■ **PASSAGE FOR REVIEW**:

IT WAS THE END OF 2009 and Anand Gandhi, after finishing the script of his film Ship of Theseus, had begun pre-production work on it. Among those who had joined his production team was the young Egyptian filmmaker Aida El-Kashef, who had met Gandhi two years earlier at the Hannover Film Festival in Germany, where both were screening films. El-Kashef, then 17, expressed an interest in working with Gandhi in the future and, as Gandhi recounted, in 2009, she “came to India on a semi-casual trip, and started helping around.”
El-Kashef’s intention had been to work behind the scenes. But while helping out with a screen test for a male actor to play a supporting role in the film’s first segment, about a blind photographer and her boyfriend, Gandhi grew impressed with her reading of the lead character’s lines. “She was absolutely fabulous,” Gandhi said. He had imagined the lead character as an “expatriate [living in Mumbai], someone I could show without spending time on her cultural, social or economic background.” At first, El-Kashef was “curious and willing to try, but not entirely sure,” Gandhi recalled, but he persisted, and soon he was tweaking his script to make the character an Egyptian woman.

■ **RECORD SET**:
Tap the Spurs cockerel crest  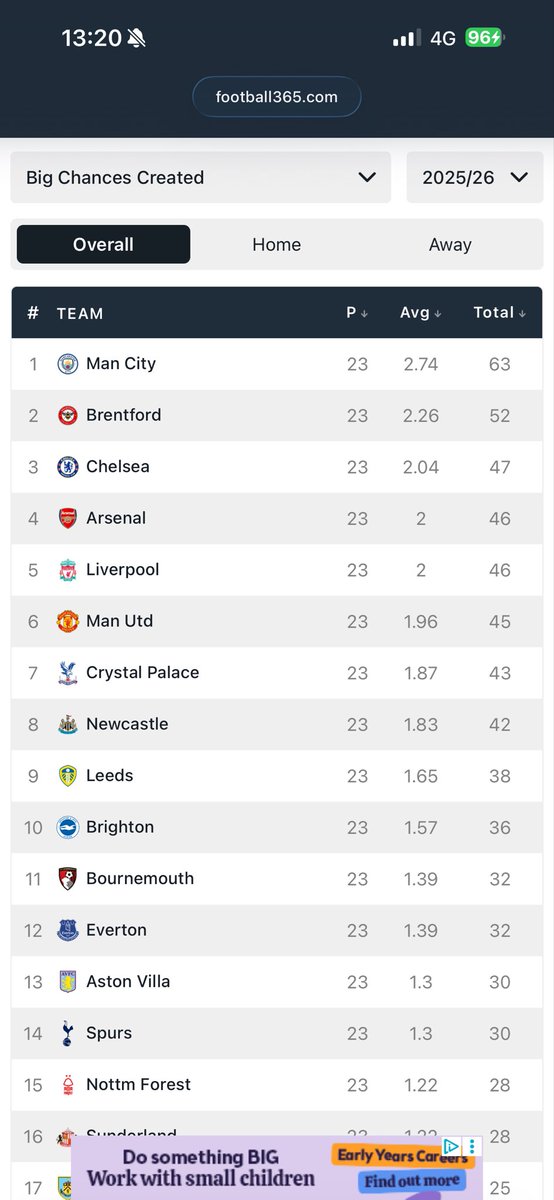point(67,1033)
* * *
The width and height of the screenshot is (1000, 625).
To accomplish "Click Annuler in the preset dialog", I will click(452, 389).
* * *
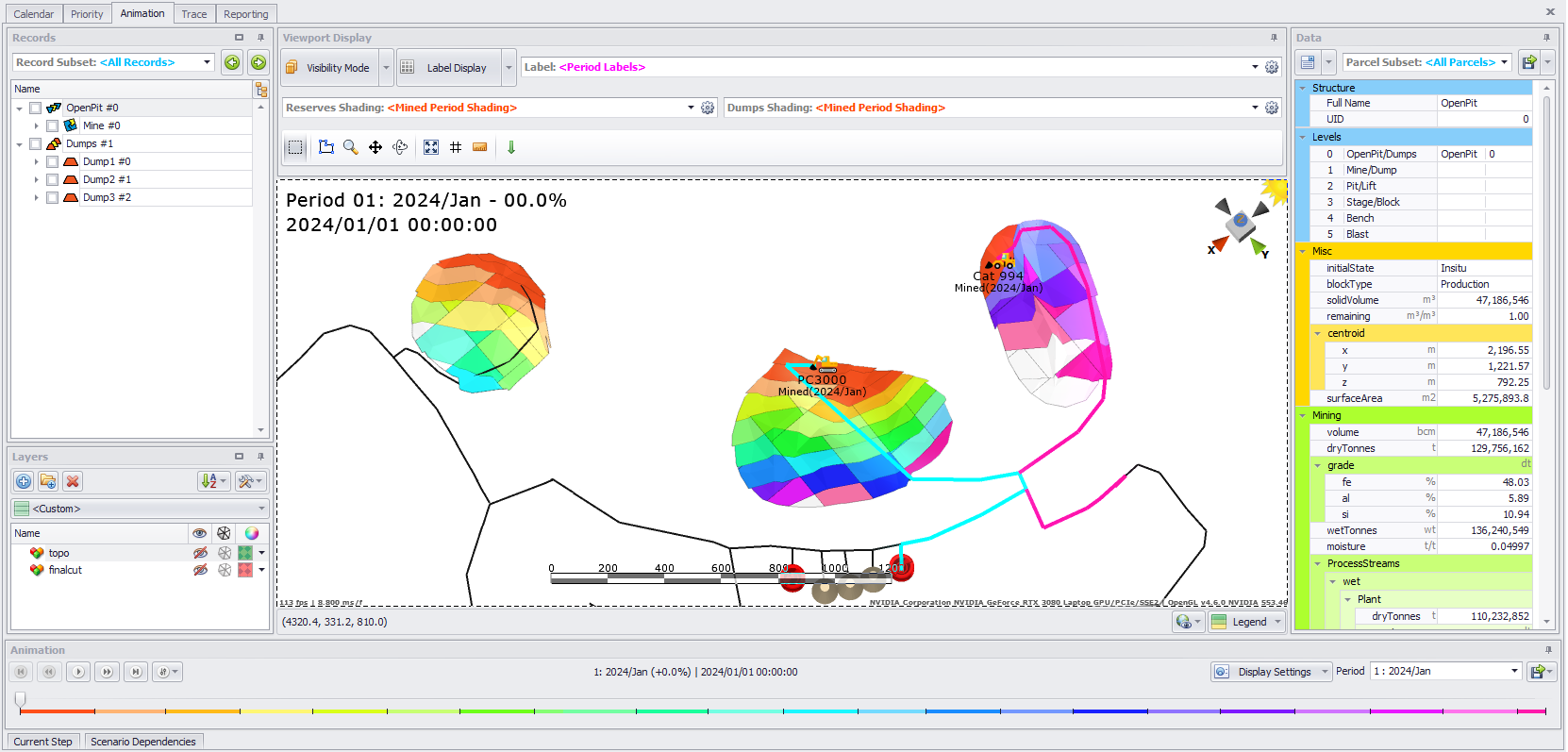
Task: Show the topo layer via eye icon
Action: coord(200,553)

■ **EXERCISE DETAILS**:
According to the passage on the making of Ship of Theseus, at which film festival did Aida El-Kashef first meet Anand Gandhi?

■ **SOLUTION TO THE EXERCISE**:
The Hannover Film Festival in Germany.